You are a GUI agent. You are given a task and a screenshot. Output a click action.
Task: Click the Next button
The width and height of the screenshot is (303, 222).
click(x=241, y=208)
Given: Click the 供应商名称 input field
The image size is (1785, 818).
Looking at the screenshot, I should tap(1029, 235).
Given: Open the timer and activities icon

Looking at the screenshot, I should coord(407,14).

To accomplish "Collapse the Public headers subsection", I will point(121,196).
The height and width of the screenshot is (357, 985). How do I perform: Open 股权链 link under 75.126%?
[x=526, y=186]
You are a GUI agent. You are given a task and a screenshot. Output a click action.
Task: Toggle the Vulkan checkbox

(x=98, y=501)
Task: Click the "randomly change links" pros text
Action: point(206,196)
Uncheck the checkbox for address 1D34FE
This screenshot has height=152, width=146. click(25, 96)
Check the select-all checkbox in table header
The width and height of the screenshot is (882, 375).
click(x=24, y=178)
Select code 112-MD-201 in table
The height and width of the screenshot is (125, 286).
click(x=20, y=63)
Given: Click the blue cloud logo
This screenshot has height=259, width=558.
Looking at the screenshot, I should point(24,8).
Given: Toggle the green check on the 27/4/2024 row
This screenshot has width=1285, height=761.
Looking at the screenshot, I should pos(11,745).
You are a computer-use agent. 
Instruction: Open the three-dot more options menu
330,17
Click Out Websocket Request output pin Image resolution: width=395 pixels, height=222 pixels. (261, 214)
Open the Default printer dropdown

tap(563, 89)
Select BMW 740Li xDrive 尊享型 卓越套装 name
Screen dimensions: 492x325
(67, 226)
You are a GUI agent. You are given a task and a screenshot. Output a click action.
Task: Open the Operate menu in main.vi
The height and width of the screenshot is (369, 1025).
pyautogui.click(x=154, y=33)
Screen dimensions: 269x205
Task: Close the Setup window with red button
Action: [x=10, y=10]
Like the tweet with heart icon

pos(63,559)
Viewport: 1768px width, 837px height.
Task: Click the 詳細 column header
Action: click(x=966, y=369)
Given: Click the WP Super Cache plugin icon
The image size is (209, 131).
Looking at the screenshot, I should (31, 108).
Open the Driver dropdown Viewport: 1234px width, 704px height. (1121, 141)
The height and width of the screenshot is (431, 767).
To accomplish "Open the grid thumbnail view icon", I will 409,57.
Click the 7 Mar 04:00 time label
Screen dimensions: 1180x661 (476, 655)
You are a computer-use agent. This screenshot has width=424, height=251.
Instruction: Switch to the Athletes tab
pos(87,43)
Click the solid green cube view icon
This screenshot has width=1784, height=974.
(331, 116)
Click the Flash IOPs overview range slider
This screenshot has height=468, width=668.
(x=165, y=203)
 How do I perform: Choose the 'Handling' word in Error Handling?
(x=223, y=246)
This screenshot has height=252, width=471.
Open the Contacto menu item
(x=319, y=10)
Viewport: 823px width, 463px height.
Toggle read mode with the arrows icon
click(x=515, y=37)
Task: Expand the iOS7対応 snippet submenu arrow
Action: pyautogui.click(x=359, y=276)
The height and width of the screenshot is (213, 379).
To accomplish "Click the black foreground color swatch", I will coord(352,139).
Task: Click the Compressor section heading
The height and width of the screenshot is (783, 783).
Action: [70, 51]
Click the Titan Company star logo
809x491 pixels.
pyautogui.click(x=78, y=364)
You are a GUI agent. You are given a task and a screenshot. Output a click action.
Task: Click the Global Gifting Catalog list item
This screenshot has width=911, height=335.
_ _ _
§ Goal of the exercise
Copy each line holding the word "computer" from the listing above.

§ Finished task
You are a computer-use agent. 
You are a computer-use agent. This screenshot has width=424, height=251.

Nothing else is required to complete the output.